Only the lines from the start of the entries through the line with "Image resolution: width=1568" are wanted; please output them exactly.

##### Source data #####

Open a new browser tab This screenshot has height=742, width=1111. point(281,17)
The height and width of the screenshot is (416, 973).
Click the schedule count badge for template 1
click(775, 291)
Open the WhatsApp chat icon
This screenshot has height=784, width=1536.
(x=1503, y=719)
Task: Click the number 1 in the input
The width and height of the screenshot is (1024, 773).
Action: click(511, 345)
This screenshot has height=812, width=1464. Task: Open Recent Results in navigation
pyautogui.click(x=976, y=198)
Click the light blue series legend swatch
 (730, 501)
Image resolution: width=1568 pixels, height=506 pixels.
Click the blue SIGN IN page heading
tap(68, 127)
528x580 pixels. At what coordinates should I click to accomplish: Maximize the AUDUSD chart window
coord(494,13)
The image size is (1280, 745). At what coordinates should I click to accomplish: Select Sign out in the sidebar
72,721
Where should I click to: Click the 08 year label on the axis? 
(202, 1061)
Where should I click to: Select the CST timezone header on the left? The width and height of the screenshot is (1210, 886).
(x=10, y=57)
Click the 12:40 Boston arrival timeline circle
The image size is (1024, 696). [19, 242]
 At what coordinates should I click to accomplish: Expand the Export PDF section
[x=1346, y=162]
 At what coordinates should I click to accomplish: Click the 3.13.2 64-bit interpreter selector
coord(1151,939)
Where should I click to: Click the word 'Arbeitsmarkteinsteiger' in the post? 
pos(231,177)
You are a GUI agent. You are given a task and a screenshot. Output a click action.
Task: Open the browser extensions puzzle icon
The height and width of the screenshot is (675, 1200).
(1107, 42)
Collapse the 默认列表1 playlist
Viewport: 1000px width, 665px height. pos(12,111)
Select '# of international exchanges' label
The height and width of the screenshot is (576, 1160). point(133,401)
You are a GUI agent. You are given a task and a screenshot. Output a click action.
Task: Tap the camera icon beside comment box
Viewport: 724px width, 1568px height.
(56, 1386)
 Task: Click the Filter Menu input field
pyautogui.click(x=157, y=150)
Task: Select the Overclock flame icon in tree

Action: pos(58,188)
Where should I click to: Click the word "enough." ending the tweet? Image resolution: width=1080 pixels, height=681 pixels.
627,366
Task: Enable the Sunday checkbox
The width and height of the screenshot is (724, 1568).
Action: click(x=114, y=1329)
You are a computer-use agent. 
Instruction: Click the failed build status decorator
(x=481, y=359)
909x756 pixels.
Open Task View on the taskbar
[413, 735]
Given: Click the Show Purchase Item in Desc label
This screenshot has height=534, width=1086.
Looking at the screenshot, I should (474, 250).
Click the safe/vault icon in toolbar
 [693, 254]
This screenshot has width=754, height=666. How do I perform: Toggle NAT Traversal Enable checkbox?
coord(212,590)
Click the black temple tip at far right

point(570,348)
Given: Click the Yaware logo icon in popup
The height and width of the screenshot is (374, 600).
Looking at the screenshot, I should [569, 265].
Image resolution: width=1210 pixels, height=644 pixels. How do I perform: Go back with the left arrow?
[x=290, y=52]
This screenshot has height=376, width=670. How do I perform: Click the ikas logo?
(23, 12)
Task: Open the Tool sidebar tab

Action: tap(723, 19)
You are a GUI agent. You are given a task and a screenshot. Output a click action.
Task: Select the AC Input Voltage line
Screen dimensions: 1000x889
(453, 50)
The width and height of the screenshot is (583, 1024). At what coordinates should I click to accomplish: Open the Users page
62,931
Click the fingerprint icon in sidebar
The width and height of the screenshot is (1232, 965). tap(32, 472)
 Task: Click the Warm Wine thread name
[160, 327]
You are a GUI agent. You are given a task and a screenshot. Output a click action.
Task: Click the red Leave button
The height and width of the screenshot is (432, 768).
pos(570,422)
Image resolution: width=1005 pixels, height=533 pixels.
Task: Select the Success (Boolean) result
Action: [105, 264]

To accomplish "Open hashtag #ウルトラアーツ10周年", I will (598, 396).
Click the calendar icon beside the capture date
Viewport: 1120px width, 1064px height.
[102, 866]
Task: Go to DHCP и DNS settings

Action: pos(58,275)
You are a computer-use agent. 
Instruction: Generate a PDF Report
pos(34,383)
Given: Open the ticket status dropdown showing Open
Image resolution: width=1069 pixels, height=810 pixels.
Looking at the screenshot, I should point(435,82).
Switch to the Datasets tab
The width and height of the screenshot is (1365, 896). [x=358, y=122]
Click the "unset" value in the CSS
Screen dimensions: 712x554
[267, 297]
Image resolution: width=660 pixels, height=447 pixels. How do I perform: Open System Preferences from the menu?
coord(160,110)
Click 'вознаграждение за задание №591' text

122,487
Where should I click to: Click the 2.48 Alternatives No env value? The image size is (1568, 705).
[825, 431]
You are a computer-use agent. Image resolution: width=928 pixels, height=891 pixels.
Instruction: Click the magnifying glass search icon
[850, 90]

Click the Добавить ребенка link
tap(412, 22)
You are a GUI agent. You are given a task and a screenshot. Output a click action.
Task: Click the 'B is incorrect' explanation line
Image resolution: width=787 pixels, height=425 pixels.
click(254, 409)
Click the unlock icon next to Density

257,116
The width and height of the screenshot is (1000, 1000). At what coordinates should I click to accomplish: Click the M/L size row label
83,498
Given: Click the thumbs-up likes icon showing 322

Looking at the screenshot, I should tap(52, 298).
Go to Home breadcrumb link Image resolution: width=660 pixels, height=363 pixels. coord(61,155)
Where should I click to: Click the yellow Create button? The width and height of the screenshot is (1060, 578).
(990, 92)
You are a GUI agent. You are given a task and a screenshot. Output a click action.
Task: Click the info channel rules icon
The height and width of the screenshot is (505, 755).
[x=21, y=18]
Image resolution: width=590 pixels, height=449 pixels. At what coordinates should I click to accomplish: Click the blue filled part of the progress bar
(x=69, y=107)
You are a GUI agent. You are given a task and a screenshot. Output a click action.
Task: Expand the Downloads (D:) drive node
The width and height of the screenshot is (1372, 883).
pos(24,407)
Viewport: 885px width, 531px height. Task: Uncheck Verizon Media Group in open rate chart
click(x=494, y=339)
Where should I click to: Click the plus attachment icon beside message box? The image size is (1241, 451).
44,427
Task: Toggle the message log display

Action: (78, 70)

#####

▶ **Written answer**:
Open a new browser tab This screenshot has height=742, width=1111. point(281,17)
The height and width of the screenshot is (416, 973).
Click the schedule count badge for template 1
click(775, 291)
Open the WhatsApp chat icon
This screenshot has height=784, width=1536.
(x=1503, y=719)
Task: Click the number 1 in the input
The width and height of the screenshot is (1024, 773).
Action: click(511, 345)
This screenshot has height=812, width=1464. Task: Open Recent Results in navigation
pyautogui.click(x=976, y=198)
Click the light blue series legend swatch
 (730, 501)
Image resolution: width=1568 pixels, height=506 pixels.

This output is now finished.